Dataset entries
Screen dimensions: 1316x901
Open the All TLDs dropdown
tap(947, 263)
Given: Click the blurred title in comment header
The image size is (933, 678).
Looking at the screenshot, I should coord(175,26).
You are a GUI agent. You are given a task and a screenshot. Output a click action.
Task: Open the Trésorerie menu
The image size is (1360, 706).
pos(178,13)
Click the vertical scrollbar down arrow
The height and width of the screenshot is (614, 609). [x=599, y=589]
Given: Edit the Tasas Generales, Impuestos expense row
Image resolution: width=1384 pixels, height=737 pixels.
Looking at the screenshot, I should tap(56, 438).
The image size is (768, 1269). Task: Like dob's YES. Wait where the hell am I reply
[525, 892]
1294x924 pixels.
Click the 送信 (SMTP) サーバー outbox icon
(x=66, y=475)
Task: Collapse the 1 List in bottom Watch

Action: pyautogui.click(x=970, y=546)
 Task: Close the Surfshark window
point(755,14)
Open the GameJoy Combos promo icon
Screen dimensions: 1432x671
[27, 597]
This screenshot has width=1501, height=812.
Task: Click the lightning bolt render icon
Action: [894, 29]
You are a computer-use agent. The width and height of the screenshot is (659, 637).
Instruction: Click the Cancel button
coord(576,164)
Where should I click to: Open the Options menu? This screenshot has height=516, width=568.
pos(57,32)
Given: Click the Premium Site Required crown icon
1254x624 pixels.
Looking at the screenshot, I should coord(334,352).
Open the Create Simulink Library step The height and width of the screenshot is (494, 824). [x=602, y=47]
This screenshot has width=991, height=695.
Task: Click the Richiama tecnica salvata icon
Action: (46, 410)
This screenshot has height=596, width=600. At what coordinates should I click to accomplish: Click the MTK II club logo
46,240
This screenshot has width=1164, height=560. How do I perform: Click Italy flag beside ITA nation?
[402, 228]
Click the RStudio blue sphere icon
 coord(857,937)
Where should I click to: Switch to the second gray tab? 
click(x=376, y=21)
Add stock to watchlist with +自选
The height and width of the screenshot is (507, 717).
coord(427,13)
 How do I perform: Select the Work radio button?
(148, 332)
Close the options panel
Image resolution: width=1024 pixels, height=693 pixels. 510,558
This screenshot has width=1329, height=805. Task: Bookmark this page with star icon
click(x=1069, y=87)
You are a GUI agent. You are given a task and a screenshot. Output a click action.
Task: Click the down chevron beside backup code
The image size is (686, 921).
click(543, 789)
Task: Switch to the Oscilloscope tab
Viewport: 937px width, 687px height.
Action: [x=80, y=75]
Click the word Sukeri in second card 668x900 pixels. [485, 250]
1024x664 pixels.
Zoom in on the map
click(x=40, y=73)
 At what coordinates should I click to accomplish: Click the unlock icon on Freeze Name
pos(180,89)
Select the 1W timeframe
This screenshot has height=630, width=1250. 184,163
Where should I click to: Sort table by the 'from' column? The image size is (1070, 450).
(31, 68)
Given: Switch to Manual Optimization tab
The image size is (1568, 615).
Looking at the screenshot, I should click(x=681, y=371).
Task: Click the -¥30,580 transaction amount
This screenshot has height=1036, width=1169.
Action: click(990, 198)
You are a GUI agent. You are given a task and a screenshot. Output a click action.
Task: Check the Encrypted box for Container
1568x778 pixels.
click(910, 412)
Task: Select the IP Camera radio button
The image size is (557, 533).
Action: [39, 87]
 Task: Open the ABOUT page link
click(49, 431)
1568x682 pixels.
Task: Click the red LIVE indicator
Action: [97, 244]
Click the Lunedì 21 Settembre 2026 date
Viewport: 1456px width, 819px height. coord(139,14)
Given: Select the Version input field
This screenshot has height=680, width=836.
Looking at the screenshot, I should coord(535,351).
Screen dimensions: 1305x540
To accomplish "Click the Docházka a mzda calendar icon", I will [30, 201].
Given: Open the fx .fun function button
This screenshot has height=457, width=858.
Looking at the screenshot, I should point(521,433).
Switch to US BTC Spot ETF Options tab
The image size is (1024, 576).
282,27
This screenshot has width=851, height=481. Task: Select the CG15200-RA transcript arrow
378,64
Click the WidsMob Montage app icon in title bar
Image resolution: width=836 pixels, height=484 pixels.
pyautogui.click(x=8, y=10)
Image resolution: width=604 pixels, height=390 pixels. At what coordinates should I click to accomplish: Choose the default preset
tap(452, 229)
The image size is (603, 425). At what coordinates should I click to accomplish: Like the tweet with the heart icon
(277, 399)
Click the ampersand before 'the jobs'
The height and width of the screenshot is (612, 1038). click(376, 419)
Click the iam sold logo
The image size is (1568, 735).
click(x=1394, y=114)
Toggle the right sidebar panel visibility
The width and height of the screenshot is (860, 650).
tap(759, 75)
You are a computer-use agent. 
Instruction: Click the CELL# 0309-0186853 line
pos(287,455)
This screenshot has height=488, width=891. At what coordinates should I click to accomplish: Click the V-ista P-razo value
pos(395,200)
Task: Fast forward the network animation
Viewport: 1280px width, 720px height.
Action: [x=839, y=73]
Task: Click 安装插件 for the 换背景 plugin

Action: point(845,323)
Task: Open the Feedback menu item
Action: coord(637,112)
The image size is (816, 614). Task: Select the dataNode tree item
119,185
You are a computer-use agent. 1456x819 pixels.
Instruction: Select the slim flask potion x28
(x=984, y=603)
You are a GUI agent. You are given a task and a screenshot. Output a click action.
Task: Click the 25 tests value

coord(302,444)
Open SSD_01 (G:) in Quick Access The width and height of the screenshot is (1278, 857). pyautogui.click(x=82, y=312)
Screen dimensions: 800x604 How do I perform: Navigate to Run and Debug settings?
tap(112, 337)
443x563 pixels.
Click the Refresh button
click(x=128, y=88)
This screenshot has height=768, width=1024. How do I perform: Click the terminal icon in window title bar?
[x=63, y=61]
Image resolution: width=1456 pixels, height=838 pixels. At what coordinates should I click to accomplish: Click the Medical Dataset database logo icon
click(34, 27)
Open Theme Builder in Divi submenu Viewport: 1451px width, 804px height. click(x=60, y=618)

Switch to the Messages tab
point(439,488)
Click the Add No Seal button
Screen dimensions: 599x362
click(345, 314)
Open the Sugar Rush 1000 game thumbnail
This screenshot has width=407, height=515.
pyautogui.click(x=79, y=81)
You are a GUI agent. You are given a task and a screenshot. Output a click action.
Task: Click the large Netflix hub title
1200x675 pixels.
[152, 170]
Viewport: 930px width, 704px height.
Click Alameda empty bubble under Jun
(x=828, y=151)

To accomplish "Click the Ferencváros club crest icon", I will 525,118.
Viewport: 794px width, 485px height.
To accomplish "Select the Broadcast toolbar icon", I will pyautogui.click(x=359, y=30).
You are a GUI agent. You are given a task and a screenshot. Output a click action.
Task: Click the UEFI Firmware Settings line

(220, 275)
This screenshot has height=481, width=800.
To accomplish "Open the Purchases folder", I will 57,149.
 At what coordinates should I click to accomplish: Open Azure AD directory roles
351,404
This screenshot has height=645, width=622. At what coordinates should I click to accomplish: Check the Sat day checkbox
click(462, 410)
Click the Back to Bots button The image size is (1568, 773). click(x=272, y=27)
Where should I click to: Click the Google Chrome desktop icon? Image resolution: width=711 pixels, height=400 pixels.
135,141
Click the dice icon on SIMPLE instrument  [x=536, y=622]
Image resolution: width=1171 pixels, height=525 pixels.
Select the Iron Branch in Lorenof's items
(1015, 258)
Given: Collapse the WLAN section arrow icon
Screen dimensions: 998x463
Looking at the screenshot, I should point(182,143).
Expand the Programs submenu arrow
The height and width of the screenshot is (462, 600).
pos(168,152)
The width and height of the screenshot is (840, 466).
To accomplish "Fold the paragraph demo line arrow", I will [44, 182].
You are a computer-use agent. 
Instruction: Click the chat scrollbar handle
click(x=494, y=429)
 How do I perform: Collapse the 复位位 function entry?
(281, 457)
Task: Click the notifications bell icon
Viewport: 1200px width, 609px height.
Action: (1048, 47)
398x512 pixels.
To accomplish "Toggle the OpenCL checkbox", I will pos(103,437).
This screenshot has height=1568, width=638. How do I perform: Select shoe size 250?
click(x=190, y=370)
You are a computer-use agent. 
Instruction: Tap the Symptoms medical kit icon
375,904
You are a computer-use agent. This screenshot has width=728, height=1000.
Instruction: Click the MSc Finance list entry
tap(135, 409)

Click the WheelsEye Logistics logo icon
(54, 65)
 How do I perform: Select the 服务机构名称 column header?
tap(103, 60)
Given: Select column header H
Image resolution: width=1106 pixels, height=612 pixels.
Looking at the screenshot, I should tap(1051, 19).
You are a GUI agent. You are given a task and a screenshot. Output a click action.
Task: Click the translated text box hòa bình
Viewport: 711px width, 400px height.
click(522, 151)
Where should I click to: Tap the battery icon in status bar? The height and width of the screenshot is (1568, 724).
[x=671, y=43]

## Problem details
Copy out all lines above holding "submenu".

## The answer
Open Theme Builder in Divi submenu Viewport: 1451px width, 804px height. click(x=60, y=618)
Expand the Programs submenu arrow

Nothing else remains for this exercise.